Motivos para dudar de las aseguradoras y de la Justicia

MARÍA ÁNGELES NICOLÁS

En mi vida laboral de casi 40 años, mis bajas han sido contadas. El 23 de diciembre de 2015 me dan un golpe en el coche por detrás. Me asistió policía local, Urgencias y mi mutua laboral, pues el golpe me lo dieron al salir de mi trabajo.

En la mutua, desde el primer momento me indicaron una baja larga, de 90 días, pero con mis ganas de recuperarme me incorporé a mi trabajo antes y simultáneamente hacía mi rehabilitación. Ahí es donde empezó mi batalla. La compañía de la persona que me dio el golpe no quiso hacerse responsable de mi baja.

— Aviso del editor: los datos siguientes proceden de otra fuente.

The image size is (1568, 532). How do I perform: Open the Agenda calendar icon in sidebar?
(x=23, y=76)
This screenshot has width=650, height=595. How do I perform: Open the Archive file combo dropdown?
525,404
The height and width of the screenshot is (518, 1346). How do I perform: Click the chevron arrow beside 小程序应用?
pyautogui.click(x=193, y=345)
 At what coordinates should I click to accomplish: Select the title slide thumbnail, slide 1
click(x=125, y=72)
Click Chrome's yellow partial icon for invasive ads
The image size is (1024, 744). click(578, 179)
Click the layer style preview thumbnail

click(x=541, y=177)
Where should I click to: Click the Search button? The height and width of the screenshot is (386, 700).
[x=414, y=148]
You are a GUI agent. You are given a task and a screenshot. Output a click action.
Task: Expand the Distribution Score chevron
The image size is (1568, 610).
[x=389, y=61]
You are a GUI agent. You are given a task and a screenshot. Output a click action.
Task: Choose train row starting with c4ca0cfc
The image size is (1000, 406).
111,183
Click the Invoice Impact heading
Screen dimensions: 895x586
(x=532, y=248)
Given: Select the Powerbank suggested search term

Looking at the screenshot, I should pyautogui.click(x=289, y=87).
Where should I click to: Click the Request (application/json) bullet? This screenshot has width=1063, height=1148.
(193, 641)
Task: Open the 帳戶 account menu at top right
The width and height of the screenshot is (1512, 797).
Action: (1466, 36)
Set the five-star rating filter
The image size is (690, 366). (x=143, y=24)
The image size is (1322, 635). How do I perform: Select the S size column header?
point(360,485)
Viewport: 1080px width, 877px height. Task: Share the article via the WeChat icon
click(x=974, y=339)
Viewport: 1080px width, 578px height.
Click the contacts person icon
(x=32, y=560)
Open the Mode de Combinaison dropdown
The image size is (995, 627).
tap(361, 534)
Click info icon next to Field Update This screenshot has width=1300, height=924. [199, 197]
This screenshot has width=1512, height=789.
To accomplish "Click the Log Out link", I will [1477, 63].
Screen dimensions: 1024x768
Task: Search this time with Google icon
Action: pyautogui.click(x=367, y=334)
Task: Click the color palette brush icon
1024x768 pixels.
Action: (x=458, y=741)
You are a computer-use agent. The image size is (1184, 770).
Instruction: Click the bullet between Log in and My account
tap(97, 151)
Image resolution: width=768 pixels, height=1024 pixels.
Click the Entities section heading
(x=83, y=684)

Vamos al juzgado y éste afirma que me dieron un simple golpe, como si se tratase de un golpe en un aparcamiento, y eso que vino la grúa a retirar el coche contrario. Piden mis informes a Rioja Salud y aseguran que me estoy quejando para defraudar al seguro, pues dos años antes tuve un accidente doméstico, al que achacan mis dolores. O sea, si me he roto una pierna a los 11 años y a los 13 me pilla un coche y me rompe la pierna otra vez, se supone que el dolor es porque ya me la había roto antes. La justicia no existe pues aun habiéndome asistido la policía, aun habiendo sido necesaria la grúa, aun yendo a urgencias donde vieron que tenía una lesión importante, y aun yendo a mi mutua con muchos dolores, tengo que oír que como ya había tenido un golpe. Todo es porque tengo una enfermedad degenerativa que, la verdad, a fecha de hoy no sé cuál es.

Gracias a Dios estoy bien, pero me siento estafada por las compañías aseguradoras y defraudada por la justicia.